- **WORK INSTRUCTION**:
Which lines of the listing hold the string "agent"? Show each of them.

- **DATA SUPPLIED**:
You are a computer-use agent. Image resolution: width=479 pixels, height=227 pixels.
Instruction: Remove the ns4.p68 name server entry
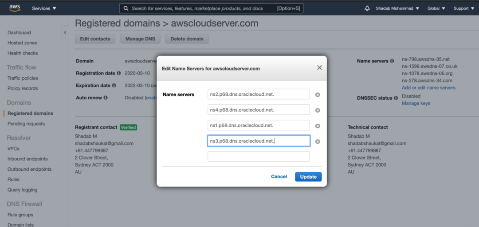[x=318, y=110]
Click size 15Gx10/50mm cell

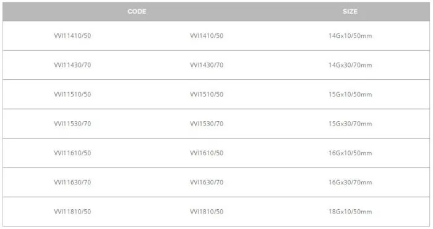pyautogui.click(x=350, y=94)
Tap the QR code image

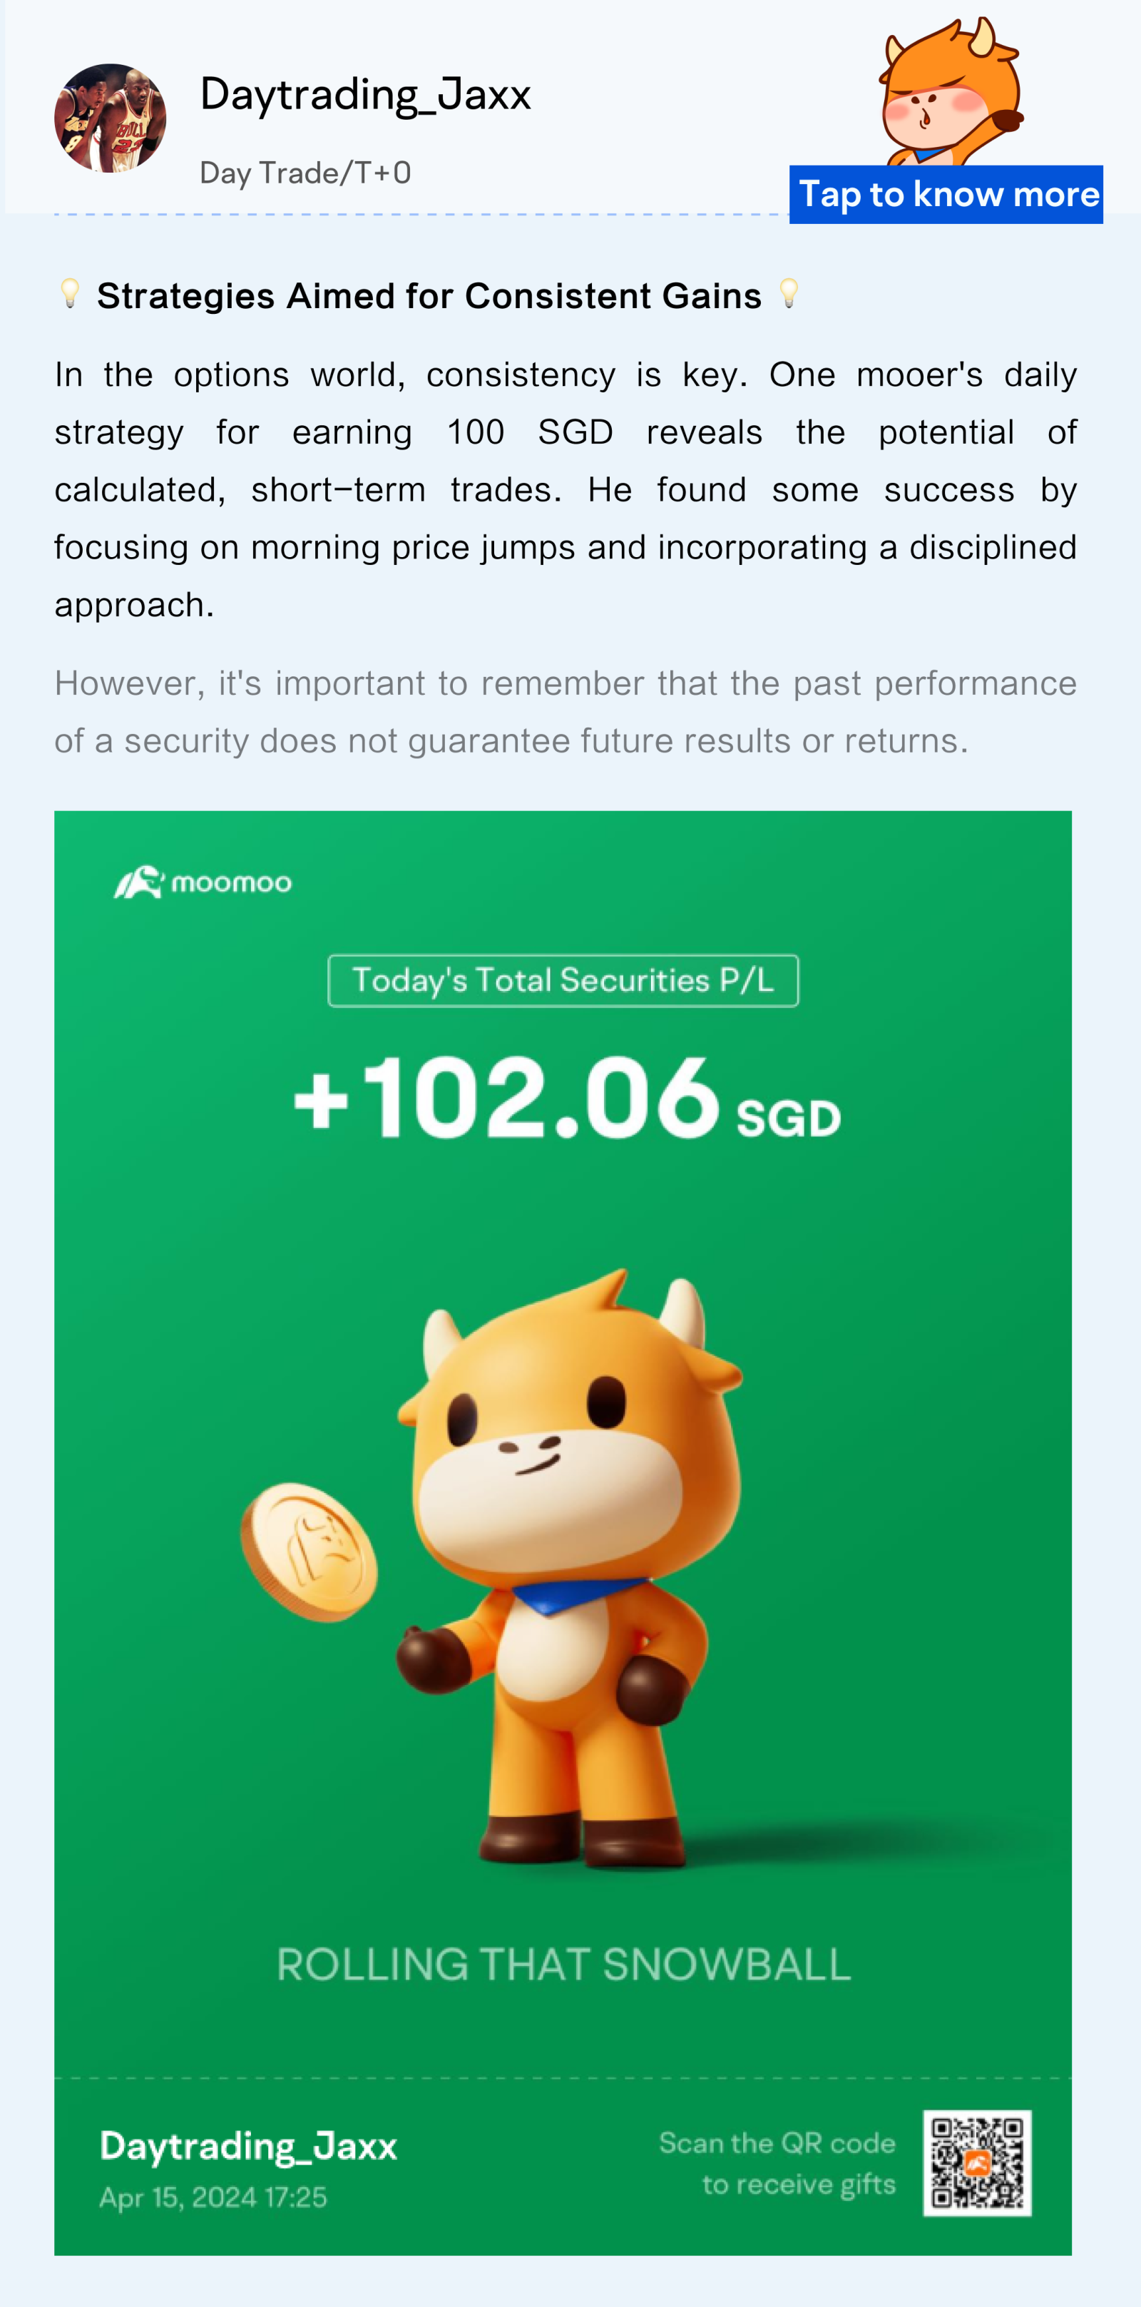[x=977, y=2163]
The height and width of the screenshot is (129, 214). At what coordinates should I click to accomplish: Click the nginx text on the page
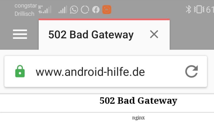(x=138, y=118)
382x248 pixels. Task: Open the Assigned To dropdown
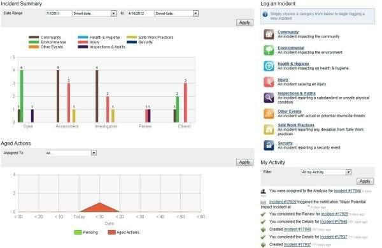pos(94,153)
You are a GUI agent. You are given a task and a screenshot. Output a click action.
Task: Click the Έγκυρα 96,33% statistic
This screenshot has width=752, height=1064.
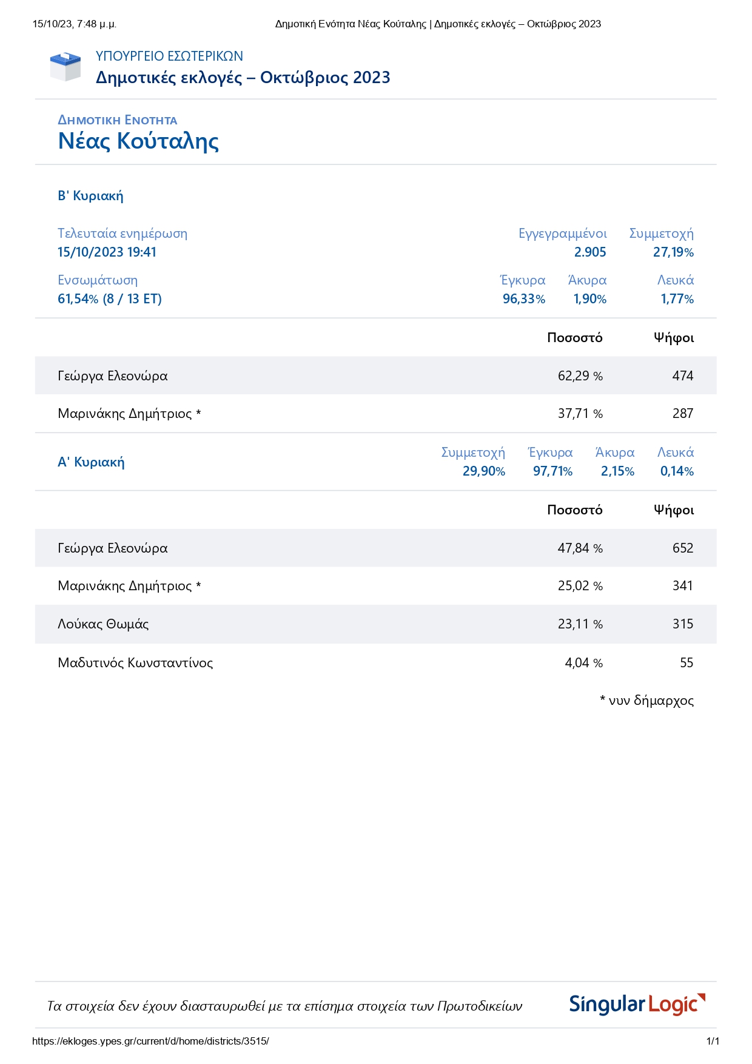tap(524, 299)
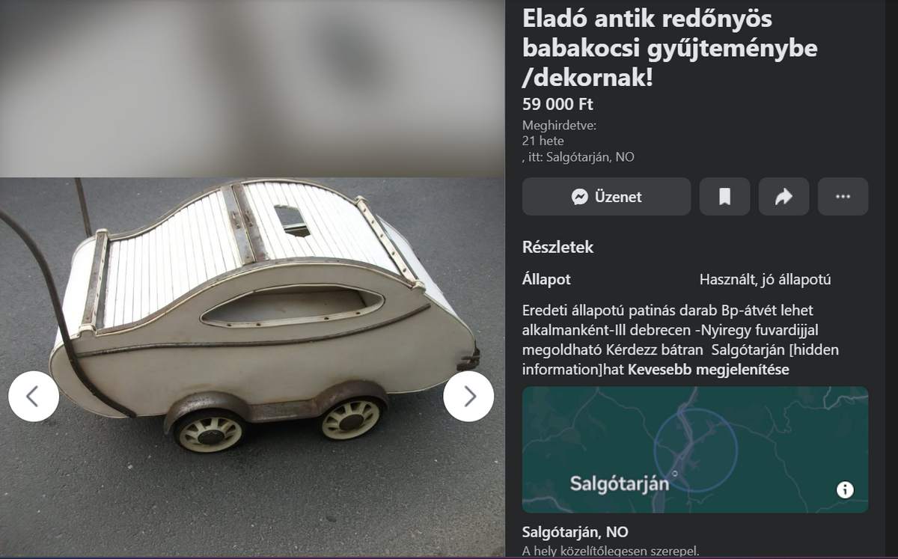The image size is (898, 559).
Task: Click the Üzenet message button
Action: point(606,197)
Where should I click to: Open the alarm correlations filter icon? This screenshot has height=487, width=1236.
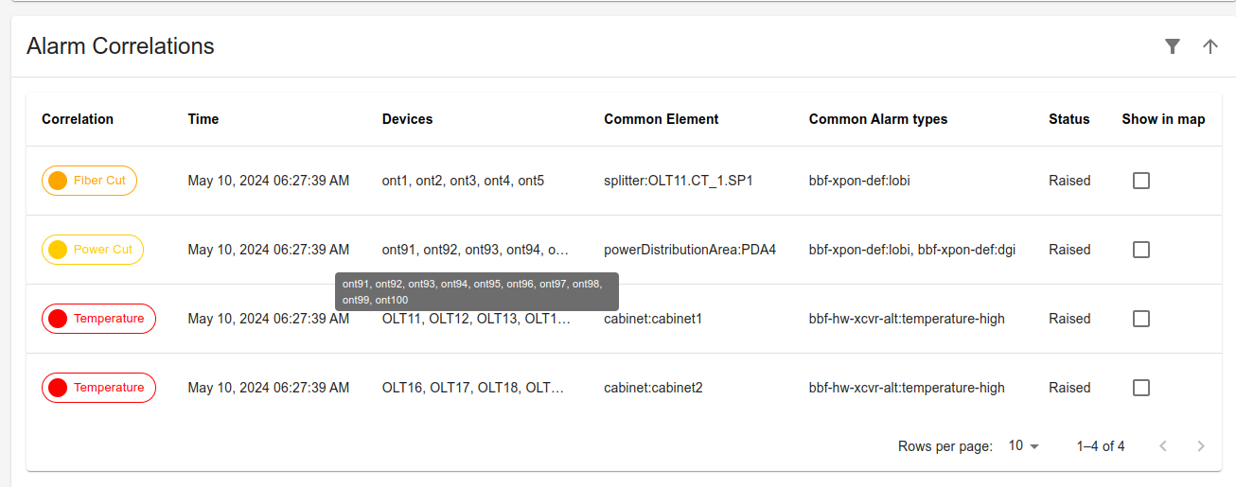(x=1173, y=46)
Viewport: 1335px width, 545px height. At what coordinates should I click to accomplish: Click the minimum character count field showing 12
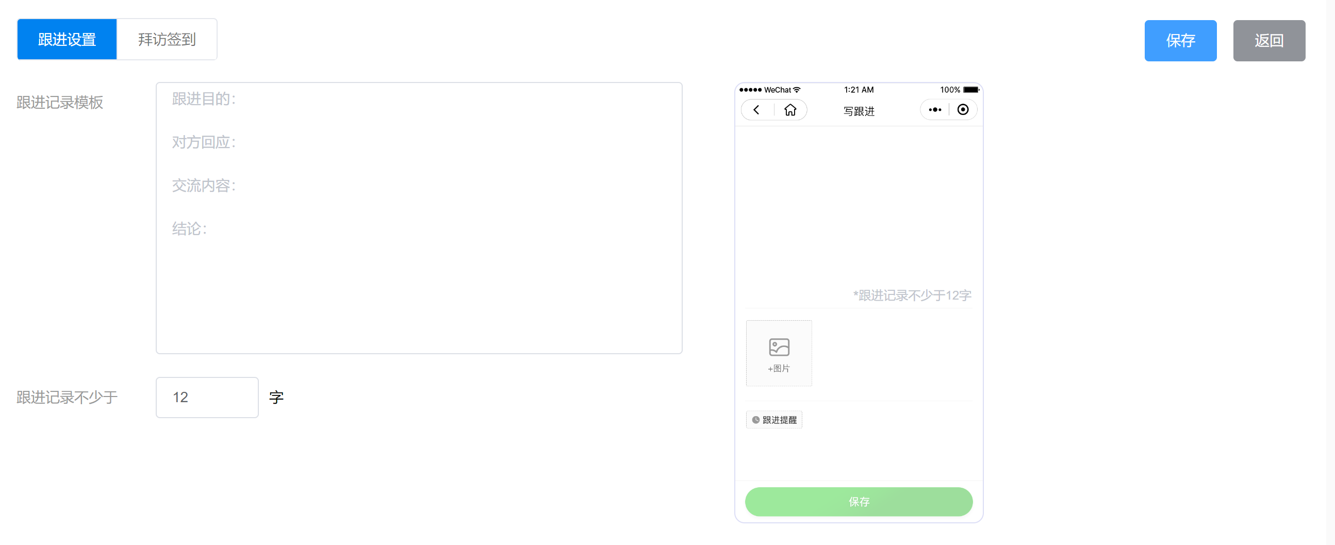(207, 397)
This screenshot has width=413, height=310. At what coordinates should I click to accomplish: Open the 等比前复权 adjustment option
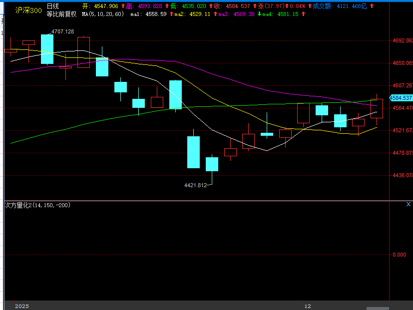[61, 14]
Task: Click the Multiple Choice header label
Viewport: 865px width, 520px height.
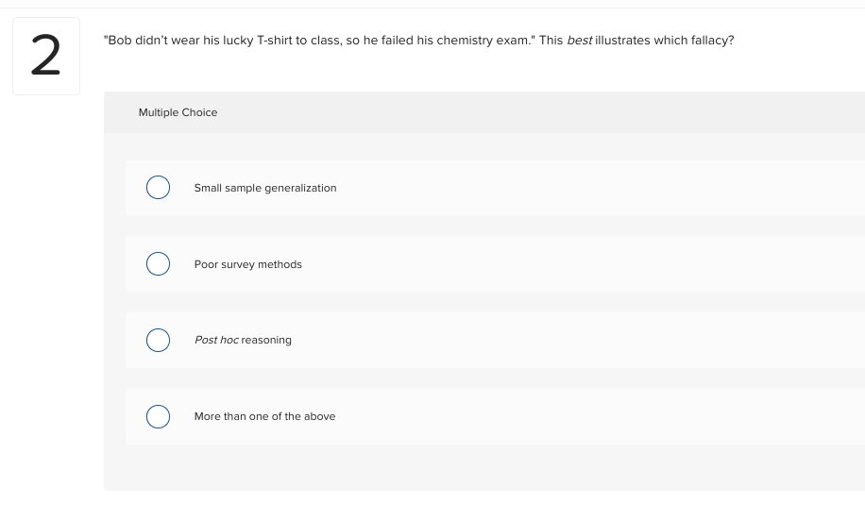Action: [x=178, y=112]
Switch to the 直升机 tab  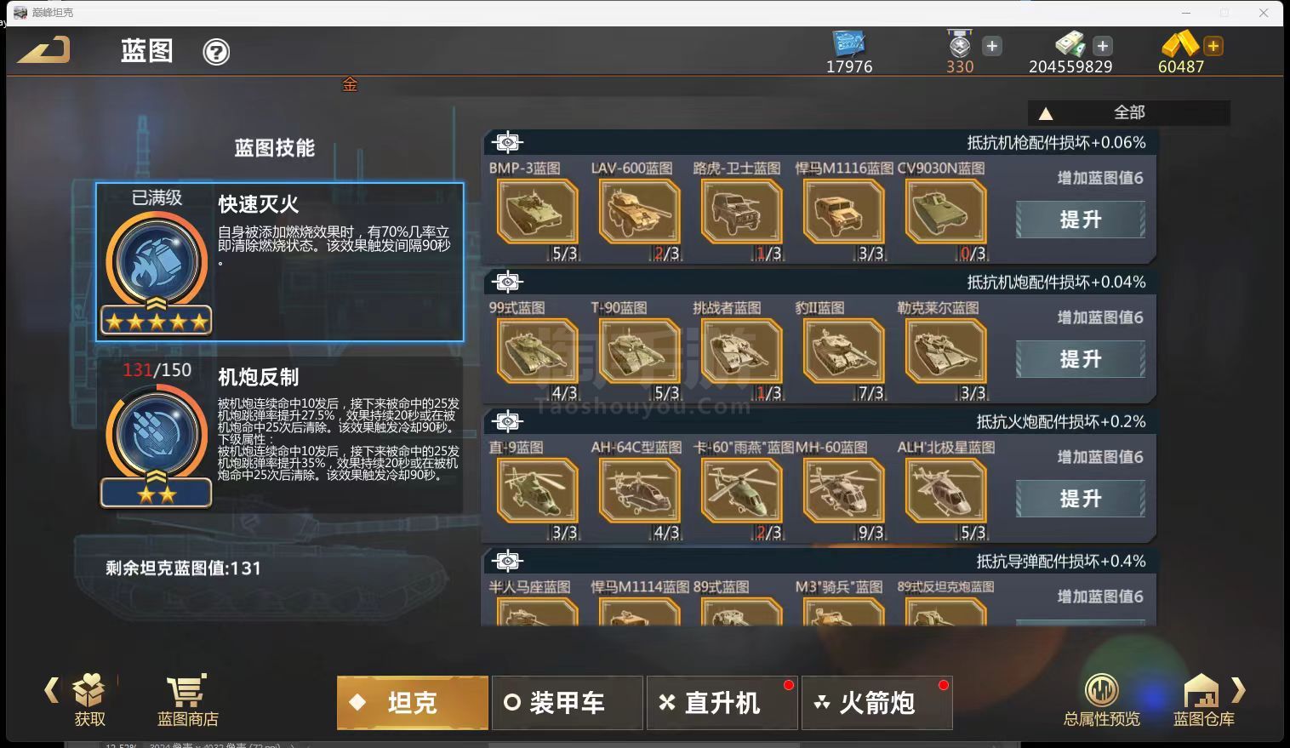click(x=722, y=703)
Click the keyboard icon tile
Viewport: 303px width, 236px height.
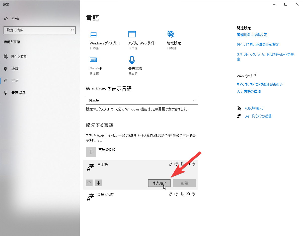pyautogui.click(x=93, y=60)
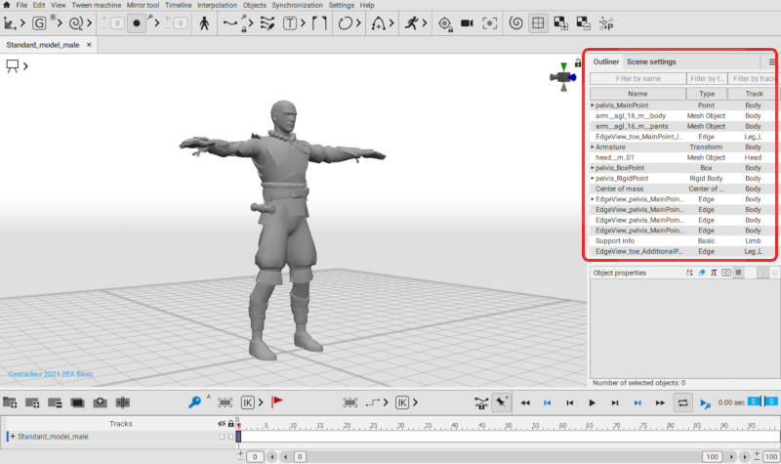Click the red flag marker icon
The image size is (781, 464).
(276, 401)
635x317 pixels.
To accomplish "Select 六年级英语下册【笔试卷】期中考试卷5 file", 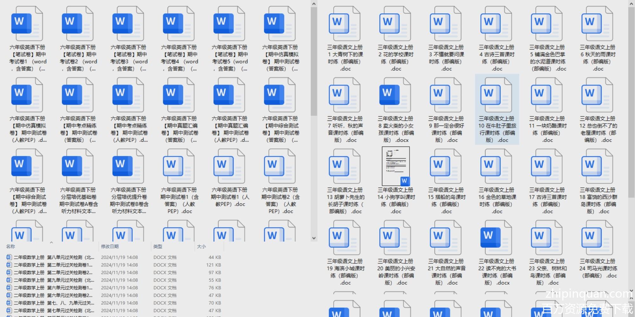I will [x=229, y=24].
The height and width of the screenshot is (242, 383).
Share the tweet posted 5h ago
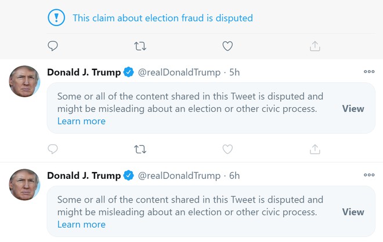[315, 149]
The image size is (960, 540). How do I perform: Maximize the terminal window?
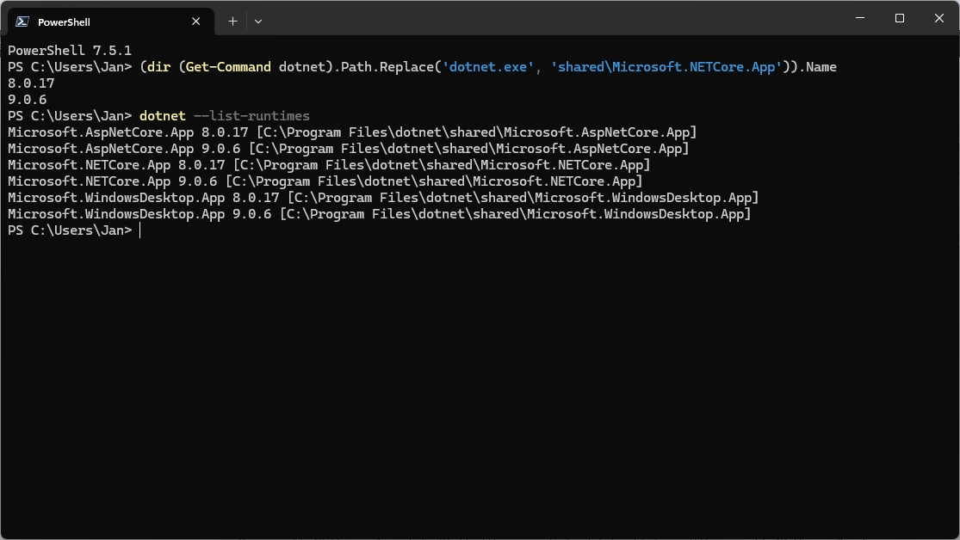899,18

- **ANSWER BOX**:
You are a computer-use agent. Image resolution: width=479 pixels, height=227 pixels.
You are a GUI agent. You are given a task and a screenshot. Output a click action.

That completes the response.